Work task 1.
Please copy the beer article word for word, starting with "Because of the differential" and going on through "his opening statement.".
Work task 2.
In the beer article, what share of the beer made in America is now produced by foreign-owned firms?

Source text.
══════════
By John D. McKinnon 

WASHINGTON--Almost 90% of the beer made in America now is produced by foreign-owned firms, and the U.S. tax code is one big reason, the founder of the Boston Beer Co.--one of the largest remaining American-headquartered beer makers--told a Senate subcommittee.

Jim Koch, who says his company is significantly disadvantaged by the high U.S. tax rate, told a Senate subcommittee that the tax code has led to increased takeovers of American beer makers--including many leading craft producers--by foreign firms.

Lawmakers say the beer industry is a high-profile example of a trend that has helped accelerate foreign takeovers of U.S. companies in recent years. The trend should be worrisome, particularly because of the U.S. job losses that often follow foreign takeovers, lawmakers added.

Because of the differential between the higher U.S. corporate rate and lower taxes offered by other countries, a dollar of pretax earnings in the U.S. is worth 62 cents under American ownership, but 72 cents under foreign ownership, Mr. Koch said. That has accelerated the takeover of U.S. beer makers by foreign firms, he said.

Sen. Rob Portman (R., Ohio) said companies aren't to blame for taking advantage of the opportunities created by the tax math. "If there's villain in this story it's the U.S. tax code, and frankly it's Washington," Mr. Portman, the subcommittee's chairman, said in his opening statement.

Foreign takeovers of U.S. companies doubled last year to $275 billion, according to data provider Dealogic. The total could reach $400 billion this year, witnesses before the panel estimated.
══════════
Data under study.
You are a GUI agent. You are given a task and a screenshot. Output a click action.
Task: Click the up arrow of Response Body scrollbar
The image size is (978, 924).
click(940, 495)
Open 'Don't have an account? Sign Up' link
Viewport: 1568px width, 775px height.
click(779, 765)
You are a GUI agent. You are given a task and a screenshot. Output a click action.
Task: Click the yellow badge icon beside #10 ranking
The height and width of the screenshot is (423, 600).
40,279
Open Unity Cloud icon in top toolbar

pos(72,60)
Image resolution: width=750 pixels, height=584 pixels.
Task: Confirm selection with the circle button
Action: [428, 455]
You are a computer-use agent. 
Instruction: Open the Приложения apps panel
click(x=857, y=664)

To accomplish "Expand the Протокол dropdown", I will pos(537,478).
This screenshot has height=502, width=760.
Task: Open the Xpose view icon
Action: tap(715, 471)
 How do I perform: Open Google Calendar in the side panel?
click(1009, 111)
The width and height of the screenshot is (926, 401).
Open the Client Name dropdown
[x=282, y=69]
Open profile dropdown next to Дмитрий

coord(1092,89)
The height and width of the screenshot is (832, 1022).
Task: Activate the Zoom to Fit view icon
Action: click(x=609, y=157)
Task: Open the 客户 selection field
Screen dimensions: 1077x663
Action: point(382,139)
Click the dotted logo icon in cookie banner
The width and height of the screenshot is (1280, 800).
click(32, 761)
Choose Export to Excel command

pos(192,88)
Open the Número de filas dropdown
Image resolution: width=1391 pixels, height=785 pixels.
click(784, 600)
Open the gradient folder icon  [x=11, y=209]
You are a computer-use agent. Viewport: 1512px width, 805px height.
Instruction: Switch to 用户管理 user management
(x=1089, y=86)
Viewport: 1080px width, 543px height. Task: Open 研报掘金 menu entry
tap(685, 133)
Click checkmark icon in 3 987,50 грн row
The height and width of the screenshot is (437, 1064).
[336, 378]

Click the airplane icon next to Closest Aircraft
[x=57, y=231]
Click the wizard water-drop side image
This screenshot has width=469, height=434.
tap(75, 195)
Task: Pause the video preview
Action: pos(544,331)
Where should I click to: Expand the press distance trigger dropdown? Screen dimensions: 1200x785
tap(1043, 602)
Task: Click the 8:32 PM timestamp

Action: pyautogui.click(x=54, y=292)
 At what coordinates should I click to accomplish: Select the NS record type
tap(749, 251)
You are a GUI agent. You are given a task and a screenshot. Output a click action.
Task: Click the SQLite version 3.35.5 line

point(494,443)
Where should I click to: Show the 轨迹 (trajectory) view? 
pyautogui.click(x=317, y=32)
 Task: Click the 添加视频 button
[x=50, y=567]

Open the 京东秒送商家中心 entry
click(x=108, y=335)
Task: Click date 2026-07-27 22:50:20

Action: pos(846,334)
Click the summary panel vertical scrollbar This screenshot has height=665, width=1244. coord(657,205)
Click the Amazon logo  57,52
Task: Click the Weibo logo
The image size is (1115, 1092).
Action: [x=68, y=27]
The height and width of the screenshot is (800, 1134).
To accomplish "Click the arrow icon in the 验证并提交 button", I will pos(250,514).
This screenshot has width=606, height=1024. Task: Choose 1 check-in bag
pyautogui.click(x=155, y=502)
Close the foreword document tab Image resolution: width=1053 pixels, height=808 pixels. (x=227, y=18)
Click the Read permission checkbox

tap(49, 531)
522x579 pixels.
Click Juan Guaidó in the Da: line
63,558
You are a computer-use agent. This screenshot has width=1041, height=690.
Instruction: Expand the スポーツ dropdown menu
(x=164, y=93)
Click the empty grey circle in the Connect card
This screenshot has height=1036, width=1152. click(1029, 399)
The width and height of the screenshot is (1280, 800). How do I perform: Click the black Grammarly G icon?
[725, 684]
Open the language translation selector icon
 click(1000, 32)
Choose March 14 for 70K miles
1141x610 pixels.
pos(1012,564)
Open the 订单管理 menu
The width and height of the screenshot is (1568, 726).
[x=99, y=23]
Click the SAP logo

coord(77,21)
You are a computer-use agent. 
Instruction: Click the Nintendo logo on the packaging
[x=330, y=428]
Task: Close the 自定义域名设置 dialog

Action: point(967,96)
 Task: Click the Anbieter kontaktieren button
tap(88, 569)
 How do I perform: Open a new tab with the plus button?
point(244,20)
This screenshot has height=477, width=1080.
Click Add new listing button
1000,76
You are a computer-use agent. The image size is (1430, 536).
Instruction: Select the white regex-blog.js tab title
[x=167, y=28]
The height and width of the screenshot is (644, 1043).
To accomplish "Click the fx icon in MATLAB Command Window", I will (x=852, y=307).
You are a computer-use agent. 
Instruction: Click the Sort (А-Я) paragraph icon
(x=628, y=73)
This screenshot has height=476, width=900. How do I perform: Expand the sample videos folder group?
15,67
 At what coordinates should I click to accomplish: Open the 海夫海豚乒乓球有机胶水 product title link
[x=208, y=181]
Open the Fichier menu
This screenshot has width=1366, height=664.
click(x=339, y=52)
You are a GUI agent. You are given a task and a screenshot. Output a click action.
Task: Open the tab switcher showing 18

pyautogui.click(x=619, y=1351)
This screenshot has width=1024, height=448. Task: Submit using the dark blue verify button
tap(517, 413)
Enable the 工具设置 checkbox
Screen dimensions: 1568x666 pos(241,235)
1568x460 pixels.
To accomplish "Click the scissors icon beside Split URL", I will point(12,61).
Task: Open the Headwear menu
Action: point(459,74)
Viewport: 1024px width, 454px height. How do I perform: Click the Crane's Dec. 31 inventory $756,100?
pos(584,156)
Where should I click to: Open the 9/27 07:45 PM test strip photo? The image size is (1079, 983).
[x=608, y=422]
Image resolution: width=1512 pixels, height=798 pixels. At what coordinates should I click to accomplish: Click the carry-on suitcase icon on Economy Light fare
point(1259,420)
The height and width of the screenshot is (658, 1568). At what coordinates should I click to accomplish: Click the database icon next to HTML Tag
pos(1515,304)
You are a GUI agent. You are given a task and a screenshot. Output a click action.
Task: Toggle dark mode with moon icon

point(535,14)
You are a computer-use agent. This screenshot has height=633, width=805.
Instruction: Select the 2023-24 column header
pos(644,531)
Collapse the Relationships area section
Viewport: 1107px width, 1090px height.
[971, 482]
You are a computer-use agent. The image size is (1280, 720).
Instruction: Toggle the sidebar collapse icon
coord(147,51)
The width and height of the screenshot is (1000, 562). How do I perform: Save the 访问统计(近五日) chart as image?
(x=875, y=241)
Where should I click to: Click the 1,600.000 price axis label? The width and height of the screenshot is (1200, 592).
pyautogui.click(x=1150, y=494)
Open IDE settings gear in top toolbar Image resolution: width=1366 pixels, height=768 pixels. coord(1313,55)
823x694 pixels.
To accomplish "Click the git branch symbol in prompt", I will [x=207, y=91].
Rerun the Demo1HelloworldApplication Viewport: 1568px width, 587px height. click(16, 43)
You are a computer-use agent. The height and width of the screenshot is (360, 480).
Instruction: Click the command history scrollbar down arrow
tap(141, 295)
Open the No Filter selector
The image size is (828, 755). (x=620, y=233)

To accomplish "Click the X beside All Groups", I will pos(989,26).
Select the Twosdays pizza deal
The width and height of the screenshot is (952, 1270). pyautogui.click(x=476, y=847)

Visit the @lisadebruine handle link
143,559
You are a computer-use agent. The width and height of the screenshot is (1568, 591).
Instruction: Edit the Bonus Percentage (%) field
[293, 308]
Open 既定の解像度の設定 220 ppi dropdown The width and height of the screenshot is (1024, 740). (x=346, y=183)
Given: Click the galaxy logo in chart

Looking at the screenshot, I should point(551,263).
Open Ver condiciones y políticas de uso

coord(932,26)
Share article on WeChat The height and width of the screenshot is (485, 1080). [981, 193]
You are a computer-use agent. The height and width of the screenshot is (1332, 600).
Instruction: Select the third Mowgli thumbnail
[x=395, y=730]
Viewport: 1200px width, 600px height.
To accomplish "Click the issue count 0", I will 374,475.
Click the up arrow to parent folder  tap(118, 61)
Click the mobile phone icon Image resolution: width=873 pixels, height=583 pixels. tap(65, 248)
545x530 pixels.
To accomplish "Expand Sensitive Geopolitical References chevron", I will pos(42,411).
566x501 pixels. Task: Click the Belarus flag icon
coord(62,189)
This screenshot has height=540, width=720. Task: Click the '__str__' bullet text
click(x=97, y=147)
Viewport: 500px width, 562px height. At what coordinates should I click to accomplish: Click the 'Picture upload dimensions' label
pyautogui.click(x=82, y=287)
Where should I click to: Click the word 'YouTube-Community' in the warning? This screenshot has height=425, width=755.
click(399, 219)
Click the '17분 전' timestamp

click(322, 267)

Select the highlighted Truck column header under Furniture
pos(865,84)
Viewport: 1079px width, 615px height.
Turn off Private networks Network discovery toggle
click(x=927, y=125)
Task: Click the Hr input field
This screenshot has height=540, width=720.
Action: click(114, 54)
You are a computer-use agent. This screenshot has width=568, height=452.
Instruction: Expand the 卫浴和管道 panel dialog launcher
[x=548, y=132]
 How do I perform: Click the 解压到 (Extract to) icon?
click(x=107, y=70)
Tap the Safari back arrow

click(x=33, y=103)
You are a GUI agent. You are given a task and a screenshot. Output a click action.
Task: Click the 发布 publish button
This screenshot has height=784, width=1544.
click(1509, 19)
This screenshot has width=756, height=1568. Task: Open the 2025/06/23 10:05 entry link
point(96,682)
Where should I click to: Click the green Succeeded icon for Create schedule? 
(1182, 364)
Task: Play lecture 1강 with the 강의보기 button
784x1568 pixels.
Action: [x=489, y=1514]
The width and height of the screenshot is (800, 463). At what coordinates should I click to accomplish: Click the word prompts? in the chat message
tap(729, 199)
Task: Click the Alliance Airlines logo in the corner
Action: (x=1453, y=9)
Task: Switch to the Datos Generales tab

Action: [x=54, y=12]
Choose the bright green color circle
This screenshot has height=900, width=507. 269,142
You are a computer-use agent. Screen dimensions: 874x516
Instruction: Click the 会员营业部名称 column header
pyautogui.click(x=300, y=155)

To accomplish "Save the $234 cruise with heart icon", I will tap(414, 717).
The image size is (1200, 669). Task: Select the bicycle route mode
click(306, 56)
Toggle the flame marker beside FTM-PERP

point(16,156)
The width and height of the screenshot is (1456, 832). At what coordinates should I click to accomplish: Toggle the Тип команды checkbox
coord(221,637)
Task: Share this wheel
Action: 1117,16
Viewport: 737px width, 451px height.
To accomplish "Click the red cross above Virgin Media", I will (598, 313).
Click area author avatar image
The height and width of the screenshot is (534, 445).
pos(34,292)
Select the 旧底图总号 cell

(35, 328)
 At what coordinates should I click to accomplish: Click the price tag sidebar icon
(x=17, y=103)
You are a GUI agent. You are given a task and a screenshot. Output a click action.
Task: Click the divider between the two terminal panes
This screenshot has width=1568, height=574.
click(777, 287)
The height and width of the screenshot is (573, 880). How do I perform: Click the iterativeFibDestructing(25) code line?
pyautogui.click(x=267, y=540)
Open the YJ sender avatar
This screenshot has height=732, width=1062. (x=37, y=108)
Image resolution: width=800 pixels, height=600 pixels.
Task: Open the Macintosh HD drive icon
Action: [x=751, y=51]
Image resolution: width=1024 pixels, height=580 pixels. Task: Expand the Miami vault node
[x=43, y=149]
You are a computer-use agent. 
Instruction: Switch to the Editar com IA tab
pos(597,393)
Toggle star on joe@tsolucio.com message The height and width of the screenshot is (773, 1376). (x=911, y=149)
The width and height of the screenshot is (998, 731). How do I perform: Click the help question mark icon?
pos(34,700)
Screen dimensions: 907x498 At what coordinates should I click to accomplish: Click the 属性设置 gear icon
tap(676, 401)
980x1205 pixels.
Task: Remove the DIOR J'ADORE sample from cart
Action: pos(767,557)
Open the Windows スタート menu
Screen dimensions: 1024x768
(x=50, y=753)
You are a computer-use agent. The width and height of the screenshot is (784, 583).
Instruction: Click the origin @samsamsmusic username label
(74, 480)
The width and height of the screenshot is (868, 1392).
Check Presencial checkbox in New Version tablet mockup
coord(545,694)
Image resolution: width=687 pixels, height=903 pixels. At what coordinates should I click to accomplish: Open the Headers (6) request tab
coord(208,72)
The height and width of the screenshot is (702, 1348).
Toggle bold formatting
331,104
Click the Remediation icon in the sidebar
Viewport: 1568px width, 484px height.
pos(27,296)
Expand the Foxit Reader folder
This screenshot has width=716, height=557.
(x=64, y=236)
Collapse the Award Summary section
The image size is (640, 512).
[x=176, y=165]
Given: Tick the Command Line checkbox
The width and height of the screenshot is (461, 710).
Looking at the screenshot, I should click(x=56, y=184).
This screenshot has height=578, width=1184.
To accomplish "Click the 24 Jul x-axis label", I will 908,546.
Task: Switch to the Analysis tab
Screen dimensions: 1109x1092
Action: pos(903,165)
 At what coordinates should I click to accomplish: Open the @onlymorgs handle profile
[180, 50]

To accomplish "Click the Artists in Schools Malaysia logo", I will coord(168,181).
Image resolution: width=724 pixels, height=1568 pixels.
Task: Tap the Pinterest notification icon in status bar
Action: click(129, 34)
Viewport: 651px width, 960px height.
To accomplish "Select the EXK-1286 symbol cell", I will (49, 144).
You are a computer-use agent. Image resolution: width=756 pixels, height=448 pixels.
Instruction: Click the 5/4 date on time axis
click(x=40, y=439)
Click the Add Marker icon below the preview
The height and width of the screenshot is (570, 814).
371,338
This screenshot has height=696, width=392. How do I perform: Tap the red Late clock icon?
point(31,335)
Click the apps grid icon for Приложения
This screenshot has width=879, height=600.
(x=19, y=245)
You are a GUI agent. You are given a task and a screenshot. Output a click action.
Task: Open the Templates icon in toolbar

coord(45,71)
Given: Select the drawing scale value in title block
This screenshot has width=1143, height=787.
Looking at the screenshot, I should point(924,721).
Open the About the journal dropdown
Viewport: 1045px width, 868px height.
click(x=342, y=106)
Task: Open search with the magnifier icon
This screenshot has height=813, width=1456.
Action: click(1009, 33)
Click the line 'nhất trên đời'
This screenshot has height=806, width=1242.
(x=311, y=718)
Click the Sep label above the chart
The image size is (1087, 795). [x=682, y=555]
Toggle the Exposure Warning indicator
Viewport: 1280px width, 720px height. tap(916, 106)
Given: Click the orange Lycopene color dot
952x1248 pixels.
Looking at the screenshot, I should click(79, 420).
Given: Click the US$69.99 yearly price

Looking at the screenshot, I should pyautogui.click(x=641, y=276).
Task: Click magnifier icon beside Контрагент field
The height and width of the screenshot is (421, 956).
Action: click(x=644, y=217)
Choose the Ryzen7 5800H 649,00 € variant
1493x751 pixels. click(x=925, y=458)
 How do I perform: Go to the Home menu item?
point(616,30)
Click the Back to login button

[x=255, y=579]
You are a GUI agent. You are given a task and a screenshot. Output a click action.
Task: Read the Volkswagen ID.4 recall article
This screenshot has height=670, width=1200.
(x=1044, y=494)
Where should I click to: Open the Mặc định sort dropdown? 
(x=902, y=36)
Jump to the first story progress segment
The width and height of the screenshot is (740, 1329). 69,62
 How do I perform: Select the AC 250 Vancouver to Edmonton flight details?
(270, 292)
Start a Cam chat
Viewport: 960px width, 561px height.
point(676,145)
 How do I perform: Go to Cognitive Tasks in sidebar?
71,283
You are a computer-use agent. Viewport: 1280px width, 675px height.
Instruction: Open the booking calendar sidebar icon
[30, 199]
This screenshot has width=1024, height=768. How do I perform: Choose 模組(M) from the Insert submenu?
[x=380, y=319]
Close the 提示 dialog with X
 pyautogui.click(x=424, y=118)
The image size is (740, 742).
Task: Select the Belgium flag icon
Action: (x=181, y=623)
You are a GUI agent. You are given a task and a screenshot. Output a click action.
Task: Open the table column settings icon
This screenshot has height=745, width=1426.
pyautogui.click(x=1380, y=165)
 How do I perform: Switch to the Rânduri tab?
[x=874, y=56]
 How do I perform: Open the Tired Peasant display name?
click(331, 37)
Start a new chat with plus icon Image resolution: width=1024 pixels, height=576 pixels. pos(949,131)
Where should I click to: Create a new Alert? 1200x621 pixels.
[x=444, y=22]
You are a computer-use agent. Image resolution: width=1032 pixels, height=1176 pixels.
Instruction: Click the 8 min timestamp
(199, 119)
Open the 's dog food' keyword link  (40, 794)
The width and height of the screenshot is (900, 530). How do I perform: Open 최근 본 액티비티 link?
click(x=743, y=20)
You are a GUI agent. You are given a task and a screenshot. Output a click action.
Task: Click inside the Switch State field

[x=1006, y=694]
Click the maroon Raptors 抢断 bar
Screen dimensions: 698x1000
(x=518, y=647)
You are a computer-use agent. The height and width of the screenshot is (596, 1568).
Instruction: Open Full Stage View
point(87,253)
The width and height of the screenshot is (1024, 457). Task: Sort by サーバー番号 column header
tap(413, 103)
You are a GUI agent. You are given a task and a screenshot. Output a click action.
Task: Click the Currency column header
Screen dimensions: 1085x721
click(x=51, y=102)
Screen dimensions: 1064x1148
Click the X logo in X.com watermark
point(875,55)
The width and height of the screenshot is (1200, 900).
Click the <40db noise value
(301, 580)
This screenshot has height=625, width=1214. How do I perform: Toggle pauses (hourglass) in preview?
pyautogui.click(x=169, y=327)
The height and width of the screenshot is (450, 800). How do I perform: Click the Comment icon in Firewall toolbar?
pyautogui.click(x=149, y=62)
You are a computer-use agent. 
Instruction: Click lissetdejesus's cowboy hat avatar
══════════
Exercise solution 1.
Because of the differential between the higher U.S. corporate rate and lower taxes offered by other countries, a dollar of pretax earnings in the U.S. is worth 62 cents under American ownership, but 72 cents under foreign ownership, Mr. Koch said. That has accelerated the takeover of U.S. beer makers by foreign firms, he said.

Sen. Rob Portman (R., Ohio) said companies aren't to blame for taking advantage of the opportunities created by the tax math. "If there's villain in this story it's the U.S. tax code, and frankly it's Washington," Mr. Portman, the subcommittee's chairman, said in his opening statement.

Exercise solution 2.
Almost 90%.